The company’s practice stands out in the rapidly evolving AI race in the industry, which has raised ethical issues. NVIDIA argued in an email to Engadget that these practices are fully compliant with copyright laws. According to the company, intellectual property laws protect certain expressions, but not elements such as ideas, knowledge, and data. Therefore, it argues that it is legal to use information and ideas learned from other sources.
YouTube disagrees. YouTube spokesman Jack Malon told Engadget that using YouTube to train AI models is a clear violation of the platform’s terms, citing a statement from the platform’s CEO Neal Mohan in April.

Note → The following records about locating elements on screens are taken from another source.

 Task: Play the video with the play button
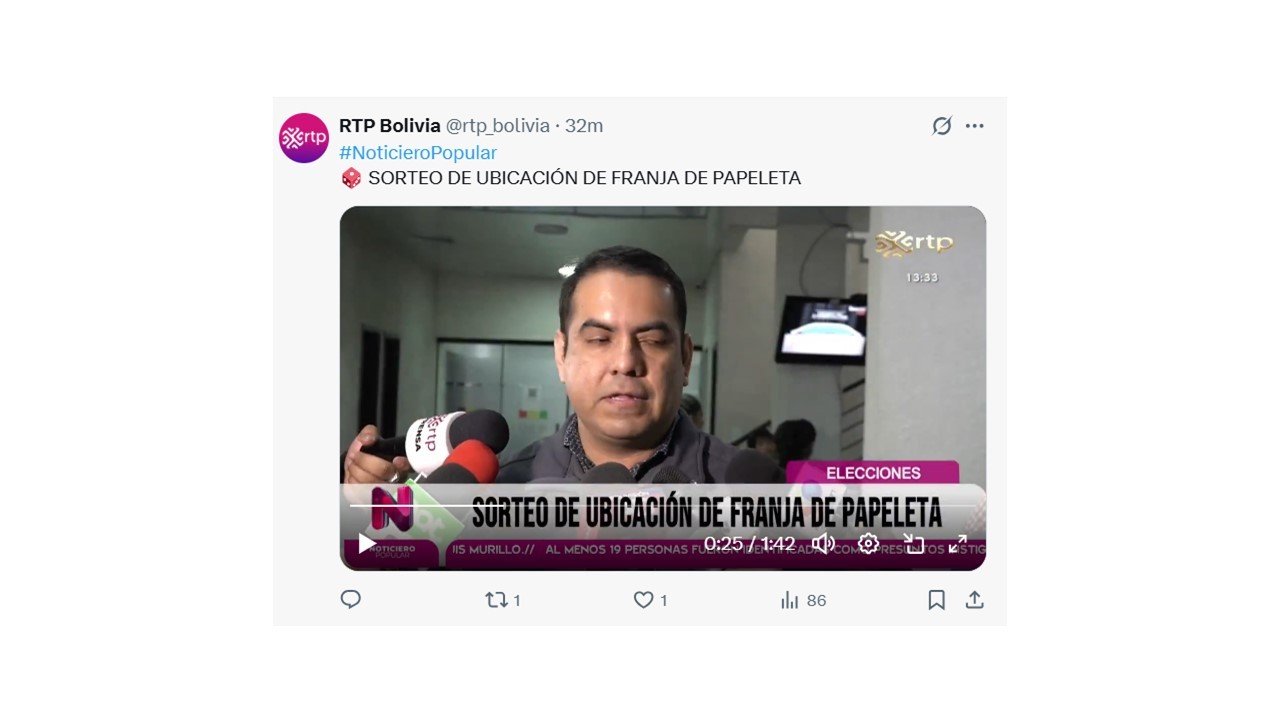(367, 544)
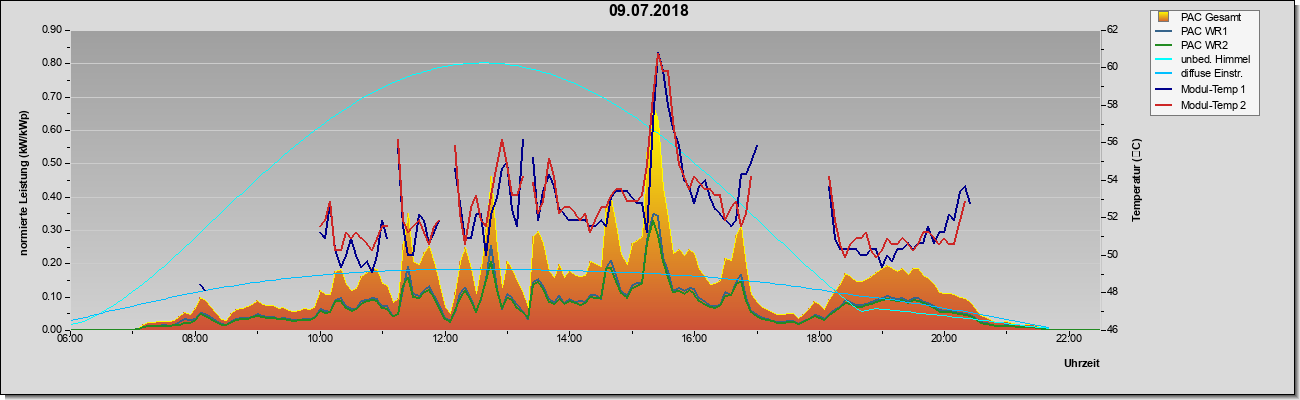Select Modul-Temp 1 in the legend
The height and width of the screenshot is (400, 1300).
coord(1206,90)
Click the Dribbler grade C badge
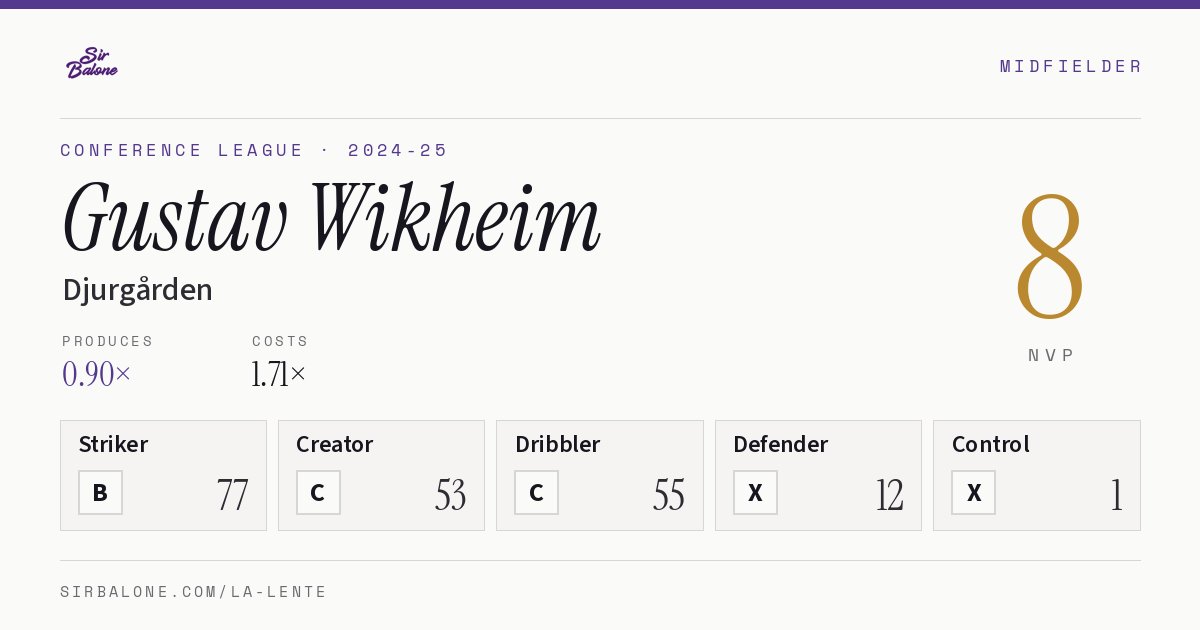This screenshot has height=630, width=1200. pos(536,492)
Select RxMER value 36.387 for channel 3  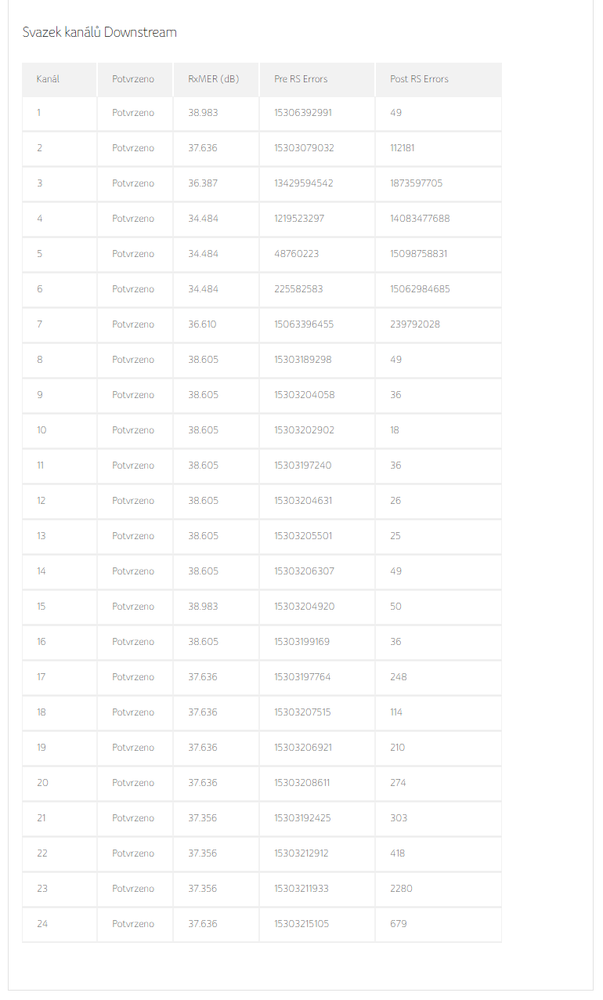point(203,183)
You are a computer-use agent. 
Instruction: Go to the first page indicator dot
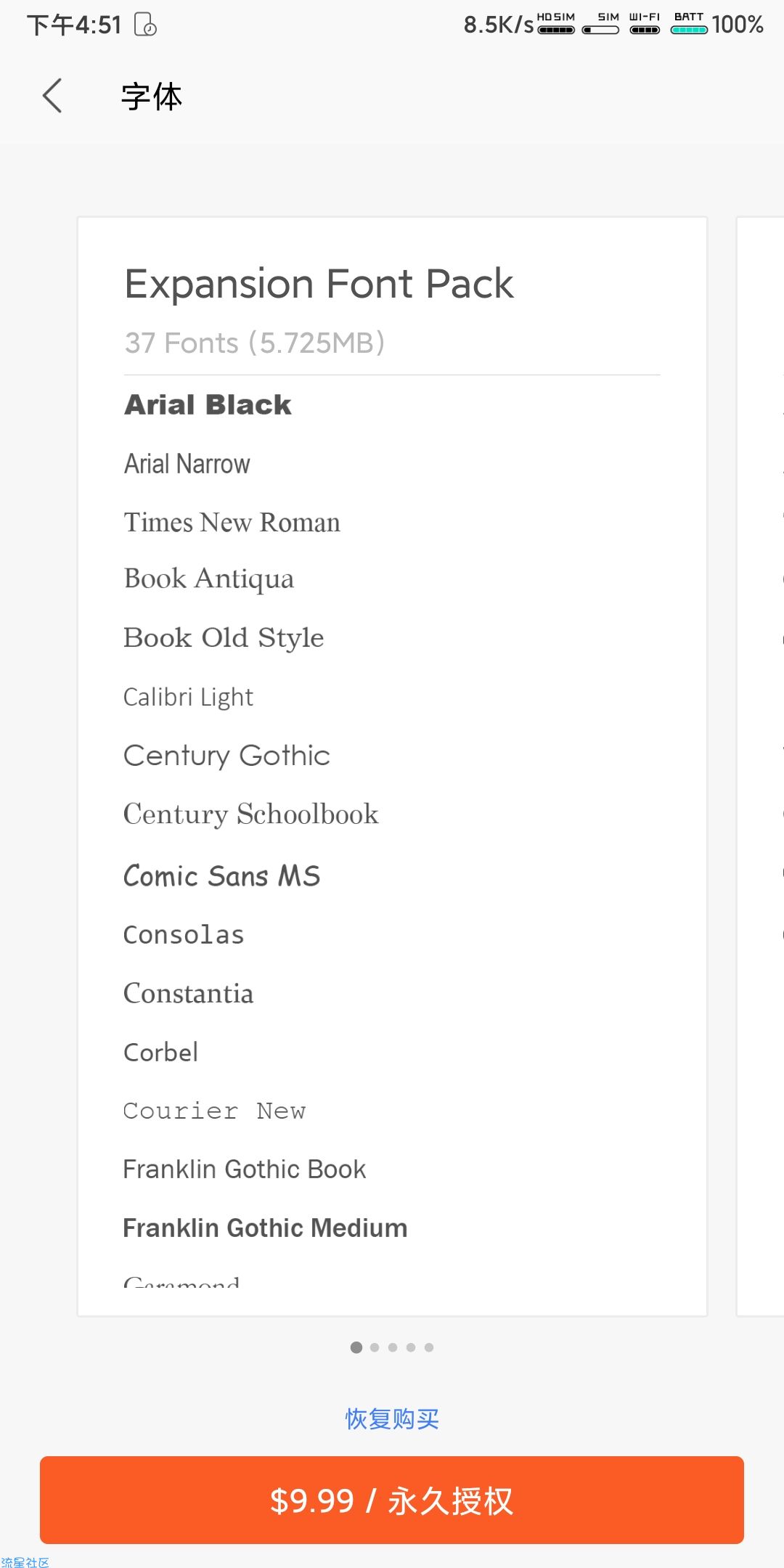[356, 1347]
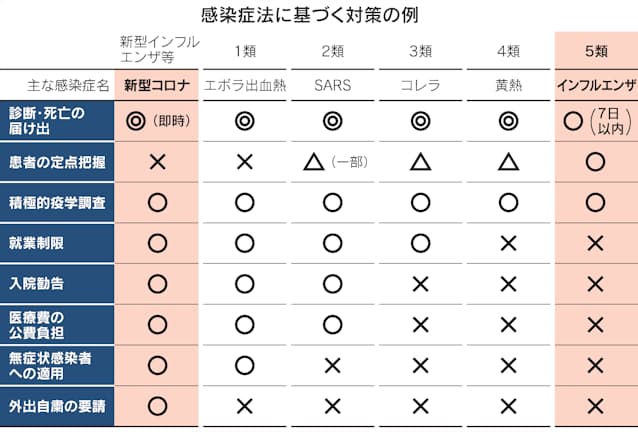Click the 5類 column header
Viewport: 638px width, 432px height.
pyautogui.click(x=596, y=48)
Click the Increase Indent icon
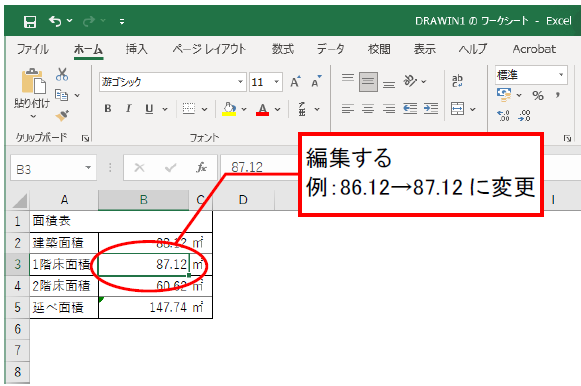The height and width of the screenshot is (386, 581). (431, 109)
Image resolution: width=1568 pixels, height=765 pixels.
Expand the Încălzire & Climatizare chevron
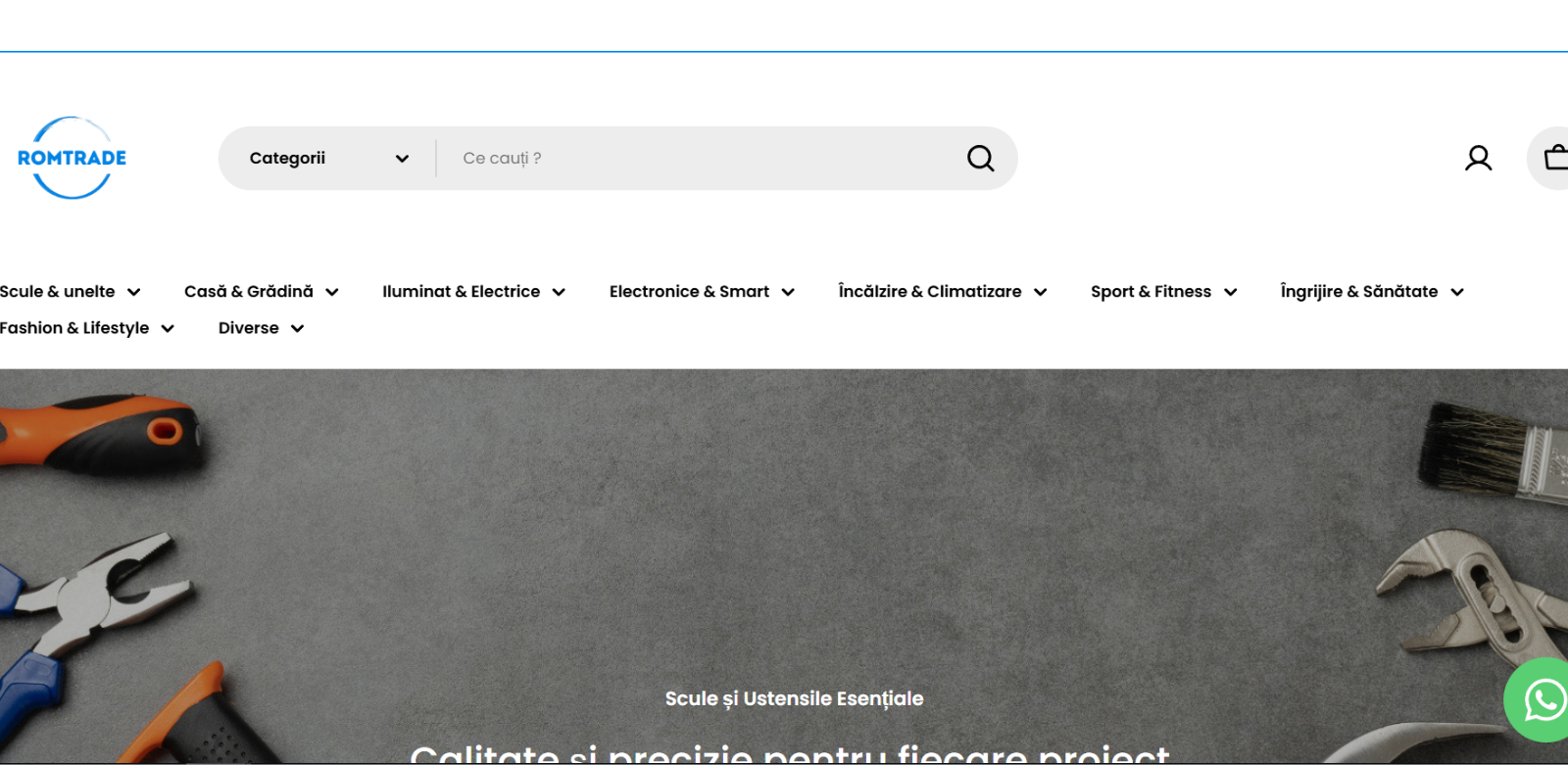click(1041, 292)
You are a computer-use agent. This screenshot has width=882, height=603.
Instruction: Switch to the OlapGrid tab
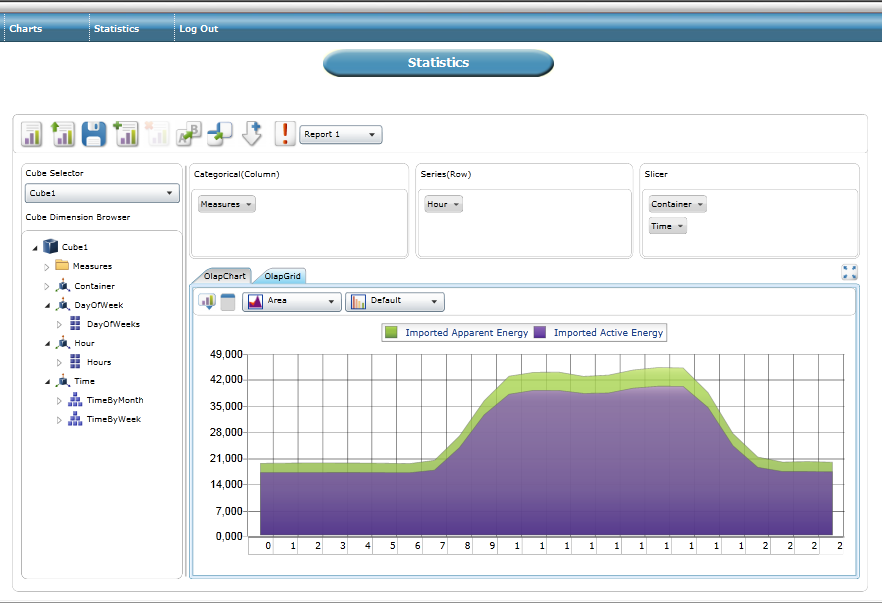283,276
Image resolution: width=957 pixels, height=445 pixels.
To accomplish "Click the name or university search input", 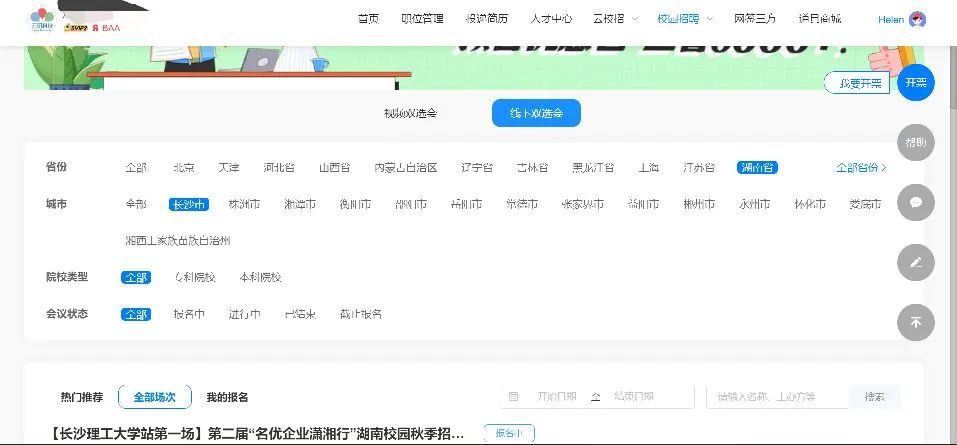I will pos(777,397).
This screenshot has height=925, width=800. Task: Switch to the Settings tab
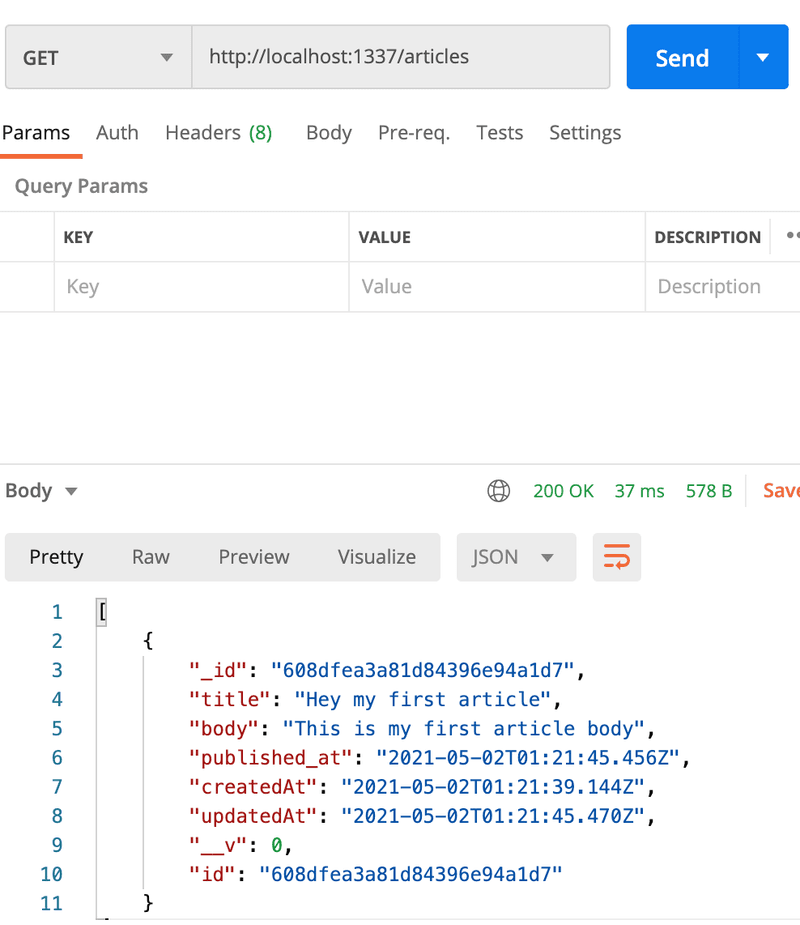point(585,133)
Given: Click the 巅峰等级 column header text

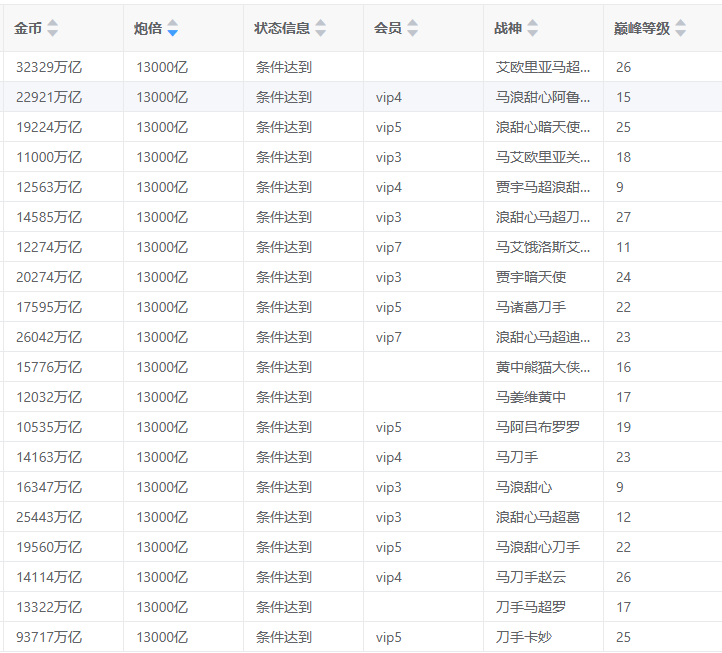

Some NVIDIA employees have expressed concerns that this practice could create ethical and legal issues. However, executives have responded to these concerns by stating that they have received approval from the highest levels of the company. NVIDIA Vice President of Research Ming-Yu Liu stated that this decision was made by management and that they have general approval for all data. Other employees stated that this data collection process is a legal issue that will be addressed in the future.
NVIDIA’s approach is reminiscent of Facebook’s (now Meta) “move fast and break” philosophy, which once led to many people’s privacy being breached.
The company reportedly instructed them to train on YouTube and Netflix videos, as well as the MovieNet movie trailer database, internal libraries containing video game footage, and GitHub video datasets WebVid (defunct) and InternVid-10M. InternVid-10M contains a dataset of 10 million YouTube video IDs.
Some of NVIDIA’s data is allegedly marked as suitable for academic or non-commercial use only. For example, the HD-VG-130M dataset contains 130 million YouTube videos and is licensed for academic research use only. However, NVIDIA has argued that this data can be used for commercial AI products, ignoring these academic terms of use.
NVIDIA’s copyright policies and industry backlash
NVIDIA allegedly uses virtual machines (VMs) and rotating IP addresses to download content from YouTube, thus avoiding the bans. When one employee suggested using a third-party IP address rotation tool, another NVIDIA employee explained that restarting the VM instances using Amazon Web Services (AWS) provides a new public IP, and thus they have not had any issues so far.
404 Media’s full report on NVIDIA’s practices is worth reading, covering all the details. This report highlights the legal and ethical dimensions of NVIDIA’s methods in AI training. The controversy over copyright infringement, in particular, is bringing to the forefront the boundaries that tech giants can cross in the AI race.